Given records Block Start
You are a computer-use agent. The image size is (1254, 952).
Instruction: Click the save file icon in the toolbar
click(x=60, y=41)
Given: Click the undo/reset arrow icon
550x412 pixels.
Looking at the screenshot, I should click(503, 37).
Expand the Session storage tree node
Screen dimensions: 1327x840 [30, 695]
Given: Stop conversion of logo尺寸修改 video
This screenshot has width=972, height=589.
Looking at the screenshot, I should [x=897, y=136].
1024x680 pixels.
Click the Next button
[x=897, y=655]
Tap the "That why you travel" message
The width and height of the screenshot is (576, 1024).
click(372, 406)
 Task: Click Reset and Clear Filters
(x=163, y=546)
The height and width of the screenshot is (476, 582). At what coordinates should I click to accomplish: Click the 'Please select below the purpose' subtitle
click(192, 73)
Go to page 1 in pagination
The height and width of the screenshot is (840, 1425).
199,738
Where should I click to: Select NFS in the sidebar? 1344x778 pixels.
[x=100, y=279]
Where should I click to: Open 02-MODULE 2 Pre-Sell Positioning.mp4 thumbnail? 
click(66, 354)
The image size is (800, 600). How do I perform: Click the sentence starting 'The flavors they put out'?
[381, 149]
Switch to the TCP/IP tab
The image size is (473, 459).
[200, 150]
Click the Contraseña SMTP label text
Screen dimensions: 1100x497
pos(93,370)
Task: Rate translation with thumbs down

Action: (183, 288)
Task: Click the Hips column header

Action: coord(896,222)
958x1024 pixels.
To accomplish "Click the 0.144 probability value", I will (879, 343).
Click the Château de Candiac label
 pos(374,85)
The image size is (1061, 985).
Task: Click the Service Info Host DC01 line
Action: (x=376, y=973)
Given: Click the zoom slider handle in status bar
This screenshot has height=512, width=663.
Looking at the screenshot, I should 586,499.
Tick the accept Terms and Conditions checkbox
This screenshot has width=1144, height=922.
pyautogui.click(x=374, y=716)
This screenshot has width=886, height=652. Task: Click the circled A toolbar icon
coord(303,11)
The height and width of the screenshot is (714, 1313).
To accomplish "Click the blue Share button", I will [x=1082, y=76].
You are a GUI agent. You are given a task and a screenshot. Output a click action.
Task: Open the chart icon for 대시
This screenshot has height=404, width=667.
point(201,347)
Given records Block End
[Required work]
In the data above, which lines lie between the line with "Where should I click to: Open" and the line with "Switch to the TCP/IP tab", inclusive? Print those lines exactly and nothing else.

[Solution]
Where should I click to: Open 02-MODULE 2 Pre-Sell Positioning.mp4 thumbnail? 
click(66, 354)
The image size is (800, 600). How do I perform: Click the sentence starting 'The flavors they put out'?
[381, 149]
Switch to the TCP/IP tab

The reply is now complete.